What you are asked to do >> Lay out the lines of the listing below, from the line containing "Open delivery date" through the line containing "tap(75, 739)", as a Markdown table with the columns Row and Line. Leave out blank lines.

——————

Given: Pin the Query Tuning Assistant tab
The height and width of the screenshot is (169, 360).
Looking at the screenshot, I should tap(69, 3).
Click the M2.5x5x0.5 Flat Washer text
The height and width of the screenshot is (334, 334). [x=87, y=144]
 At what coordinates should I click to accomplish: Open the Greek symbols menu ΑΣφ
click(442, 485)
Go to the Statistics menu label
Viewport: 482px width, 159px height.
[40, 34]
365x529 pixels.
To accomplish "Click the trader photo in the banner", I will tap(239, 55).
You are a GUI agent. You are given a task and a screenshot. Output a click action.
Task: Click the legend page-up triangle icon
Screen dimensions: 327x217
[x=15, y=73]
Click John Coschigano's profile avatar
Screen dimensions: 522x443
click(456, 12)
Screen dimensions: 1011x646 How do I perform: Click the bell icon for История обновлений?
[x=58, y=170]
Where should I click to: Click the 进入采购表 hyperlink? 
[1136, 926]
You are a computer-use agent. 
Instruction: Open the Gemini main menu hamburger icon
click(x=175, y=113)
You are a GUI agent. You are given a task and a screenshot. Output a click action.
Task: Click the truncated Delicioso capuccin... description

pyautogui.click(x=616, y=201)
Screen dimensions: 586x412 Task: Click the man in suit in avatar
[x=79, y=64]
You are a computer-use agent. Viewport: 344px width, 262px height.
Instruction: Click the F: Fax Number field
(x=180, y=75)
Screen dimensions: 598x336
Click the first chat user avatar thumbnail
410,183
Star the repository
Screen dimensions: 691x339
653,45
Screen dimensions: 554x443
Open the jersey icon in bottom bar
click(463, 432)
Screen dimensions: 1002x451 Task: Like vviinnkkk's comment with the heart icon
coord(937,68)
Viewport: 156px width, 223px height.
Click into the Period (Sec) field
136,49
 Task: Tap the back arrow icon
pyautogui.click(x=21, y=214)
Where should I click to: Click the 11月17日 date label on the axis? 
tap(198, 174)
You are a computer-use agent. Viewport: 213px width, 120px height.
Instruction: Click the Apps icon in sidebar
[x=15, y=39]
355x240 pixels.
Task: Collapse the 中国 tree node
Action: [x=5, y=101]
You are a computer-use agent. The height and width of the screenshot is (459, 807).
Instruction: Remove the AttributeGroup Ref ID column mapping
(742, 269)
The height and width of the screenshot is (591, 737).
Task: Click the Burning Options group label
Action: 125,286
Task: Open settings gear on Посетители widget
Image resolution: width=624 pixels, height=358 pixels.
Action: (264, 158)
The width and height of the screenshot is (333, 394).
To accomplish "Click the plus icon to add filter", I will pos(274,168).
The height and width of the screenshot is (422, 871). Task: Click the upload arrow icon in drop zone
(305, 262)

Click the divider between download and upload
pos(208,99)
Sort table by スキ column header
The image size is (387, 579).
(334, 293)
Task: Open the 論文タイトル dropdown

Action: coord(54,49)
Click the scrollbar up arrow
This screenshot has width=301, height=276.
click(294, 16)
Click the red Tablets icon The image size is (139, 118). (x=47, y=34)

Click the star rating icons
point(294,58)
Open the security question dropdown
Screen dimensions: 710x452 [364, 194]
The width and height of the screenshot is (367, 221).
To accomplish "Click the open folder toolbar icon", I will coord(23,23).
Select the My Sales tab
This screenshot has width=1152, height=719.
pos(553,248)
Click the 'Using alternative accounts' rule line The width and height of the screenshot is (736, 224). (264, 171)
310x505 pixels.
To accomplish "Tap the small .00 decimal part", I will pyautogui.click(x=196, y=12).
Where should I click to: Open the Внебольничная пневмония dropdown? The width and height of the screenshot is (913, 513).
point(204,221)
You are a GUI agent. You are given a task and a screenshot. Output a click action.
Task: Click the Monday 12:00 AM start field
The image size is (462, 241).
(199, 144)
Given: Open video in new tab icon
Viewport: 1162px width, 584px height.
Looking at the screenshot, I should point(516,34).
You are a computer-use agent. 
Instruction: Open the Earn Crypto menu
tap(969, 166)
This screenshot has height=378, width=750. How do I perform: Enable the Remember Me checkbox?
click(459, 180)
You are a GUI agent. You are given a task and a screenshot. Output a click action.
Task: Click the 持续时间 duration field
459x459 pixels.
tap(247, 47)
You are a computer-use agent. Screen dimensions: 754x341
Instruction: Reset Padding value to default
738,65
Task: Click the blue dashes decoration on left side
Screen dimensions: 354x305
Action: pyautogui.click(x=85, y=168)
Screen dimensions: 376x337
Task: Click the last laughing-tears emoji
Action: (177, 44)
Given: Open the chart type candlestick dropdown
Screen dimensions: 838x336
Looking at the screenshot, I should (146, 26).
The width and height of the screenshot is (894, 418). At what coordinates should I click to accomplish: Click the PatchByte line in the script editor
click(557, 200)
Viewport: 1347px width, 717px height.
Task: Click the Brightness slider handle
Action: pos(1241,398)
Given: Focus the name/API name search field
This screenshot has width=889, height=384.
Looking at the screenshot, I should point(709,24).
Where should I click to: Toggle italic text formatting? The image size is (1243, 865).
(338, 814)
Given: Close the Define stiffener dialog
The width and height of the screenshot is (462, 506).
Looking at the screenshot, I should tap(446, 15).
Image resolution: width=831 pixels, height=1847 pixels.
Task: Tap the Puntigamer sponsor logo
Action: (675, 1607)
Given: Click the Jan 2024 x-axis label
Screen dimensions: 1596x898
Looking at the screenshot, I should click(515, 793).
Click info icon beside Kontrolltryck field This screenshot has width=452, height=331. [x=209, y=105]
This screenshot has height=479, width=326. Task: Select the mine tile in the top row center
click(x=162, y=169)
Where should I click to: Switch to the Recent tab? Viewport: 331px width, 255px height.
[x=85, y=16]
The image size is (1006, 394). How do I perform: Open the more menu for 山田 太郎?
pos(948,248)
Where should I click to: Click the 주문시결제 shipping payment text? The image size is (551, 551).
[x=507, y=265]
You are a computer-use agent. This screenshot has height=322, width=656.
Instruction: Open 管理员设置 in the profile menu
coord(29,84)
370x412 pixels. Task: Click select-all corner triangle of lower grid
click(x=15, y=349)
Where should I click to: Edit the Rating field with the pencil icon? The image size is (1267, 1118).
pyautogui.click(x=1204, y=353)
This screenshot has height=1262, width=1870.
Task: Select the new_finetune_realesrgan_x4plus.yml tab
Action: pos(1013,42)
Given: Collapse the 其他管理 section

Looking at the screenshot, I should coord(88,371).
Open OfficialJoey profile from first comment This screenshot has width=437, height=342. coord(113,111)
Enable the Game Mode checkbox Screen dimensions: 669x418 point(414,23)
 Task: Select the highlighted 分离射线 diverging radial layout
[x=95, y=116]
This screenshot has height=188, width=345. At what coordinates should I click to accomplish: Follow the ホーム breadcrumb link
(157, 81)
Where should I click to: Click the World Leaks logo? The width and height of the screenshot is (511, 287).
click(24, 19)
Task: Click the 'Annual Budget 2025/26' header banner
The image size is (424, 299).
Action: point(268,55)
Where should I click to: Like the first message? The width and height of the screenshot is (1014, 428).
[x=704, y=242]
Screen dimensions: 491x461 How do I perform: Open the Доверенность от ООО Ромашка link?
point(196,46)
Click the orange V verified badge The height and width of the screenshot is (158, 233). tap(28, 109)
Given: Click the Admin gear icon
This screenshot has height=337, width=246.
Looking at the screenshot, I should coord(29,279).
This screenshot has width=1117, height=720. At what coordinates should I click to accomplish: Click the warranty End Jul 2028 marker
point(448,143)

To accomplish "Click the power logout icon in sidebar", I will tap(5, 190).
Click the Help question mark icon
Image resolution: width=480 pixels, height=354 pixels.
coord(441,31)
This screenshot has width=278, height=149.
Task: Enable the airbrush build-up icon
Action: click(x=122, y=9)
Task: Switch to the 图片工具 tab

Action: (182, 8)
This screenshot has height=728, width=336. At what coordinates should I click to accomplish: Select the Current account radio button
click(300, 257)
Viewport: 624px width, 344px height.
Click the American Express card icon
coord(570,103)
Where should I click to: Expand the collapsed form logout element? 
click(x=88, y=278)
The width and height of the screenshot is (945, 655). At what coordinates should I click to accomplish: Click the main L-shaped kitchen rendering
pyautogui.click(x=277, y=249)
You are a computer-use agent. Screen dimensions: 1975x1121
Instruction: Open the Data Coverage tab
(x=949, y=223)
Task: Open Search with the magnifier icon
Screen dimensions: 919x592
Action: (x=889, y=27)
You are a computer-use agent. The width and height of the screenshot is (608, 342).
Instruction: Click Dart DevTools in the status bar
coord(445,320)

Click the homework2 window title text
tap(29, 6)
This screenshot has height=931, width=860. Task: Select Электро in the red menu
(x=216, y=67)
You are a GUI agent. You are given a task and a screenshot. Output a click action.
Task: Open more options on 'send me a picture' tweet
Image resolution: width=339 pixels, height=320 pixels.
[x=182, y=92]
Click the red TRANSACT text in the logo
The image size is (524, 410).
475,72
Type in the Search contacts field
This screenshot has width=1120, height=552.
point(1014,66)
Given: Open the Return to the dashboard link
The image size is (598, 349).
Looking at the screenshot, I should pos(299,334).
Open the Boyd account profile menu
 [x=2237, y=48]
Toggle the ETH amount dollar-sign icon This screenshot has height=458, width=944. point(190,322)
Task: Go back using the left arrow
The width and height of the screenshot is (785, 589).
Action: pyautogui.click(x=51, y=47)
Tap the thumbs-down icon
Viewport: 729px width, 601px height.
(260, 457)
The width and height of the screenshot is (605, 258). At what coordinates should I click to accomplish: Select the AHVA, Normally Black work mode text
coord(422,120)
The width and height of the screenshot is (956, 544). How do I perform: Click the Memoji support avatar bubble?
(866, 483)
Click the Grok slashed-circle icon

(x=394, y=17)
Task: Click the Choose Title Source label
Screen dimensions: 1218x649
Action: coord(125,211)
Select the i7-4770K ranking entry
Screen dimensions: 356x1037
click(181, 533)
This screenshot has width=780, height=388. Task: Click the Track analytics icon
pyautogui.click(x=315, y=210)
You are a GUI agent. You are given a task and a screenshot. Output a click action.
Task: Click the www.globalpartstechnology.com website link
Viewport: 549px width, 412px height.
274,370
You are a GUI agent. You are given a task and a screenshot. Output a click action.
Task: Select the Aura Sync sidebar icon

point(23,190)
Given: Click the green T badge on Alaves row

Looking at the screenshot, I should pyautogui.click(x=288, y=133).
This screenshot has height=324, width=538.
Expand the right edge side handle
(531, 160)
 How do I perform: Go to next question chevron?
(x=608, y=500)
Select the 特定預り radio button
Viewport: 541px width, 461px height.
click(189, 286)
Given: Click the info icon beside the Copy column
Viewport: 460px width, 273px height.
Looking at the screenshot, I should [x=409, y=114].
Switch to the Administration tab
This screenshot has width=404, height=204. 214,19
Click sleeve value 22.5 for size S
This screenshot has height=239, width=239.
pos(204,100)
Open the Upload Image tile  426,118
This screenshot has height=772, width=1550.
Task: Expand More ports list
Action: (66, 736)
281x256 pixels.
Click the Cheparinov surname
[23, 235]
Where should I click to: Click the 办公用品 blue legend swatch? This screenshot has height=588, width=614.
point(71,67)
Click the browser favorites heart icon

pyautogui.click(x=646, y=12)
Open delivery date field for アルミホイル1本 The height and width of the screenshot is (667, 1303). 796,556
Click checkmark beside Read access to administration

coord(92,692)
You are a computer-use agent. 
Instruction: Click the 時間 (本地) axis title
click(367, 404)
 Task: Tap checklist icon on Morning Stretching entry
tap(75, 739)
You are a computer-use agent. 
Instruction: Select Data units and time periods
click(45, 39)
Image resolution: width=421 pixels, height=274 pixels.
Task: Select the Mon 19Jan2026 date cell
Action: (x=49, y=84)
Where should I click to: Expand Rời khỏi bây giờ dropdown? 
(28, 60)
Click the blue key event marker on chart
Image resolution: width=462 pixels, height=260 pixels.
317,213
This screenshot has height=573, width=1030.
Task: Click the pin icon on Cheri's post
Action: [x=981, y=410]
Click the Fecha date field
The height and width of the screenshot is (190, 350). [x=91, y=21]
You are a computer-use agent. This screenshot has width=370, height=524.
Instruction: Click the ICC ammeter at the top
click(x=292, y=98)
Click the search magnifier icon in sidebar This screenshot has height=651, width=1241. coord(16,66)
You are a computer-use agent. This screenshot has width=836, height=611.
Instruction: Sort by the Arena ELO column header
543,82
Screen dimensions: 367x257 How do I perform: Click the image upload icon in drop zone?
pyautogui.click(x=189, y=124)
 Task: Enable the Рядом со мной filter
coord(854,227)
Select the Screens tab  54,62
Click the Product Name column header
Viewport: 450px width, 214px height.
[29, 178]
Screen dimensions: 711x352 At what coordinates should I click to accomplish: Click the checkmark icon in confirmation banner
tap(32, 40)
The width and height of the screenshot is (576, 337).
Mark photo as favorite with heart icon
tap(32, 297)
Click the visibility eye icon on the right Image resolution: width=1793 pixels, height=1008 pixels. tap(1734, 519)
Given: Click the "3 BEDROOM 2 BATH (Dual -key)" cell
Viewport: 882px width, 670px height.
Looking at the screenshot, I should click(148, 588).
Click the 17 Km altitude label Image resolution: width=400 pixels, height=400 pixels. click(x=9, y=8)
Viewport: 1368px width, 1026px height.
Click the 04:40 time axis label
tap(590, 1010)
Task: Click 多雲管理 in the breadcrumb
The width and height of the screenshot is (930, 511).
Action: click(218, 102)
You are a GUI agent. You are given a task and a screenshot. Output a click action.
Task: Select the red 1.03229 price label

——————

Written solution >>
| Row | Line |
|---|---|
| 1 | Open delivery date field for アルミホイル1本 The height and width of the screenshot is (667, 1303). 796,556 |
| 2 | Click checkmark beside Read access to administration |
| 3 | coord(92,692) |
| 4 | You are a computer-use agent.  |
| 5 | Instruction: Click the 時間 (本地) axis title |
| 6 | click(367, 404) |
| 7 |  Task: Tap checklist icon on Morning Stretching entry |
| 8 | tap(75, 739) |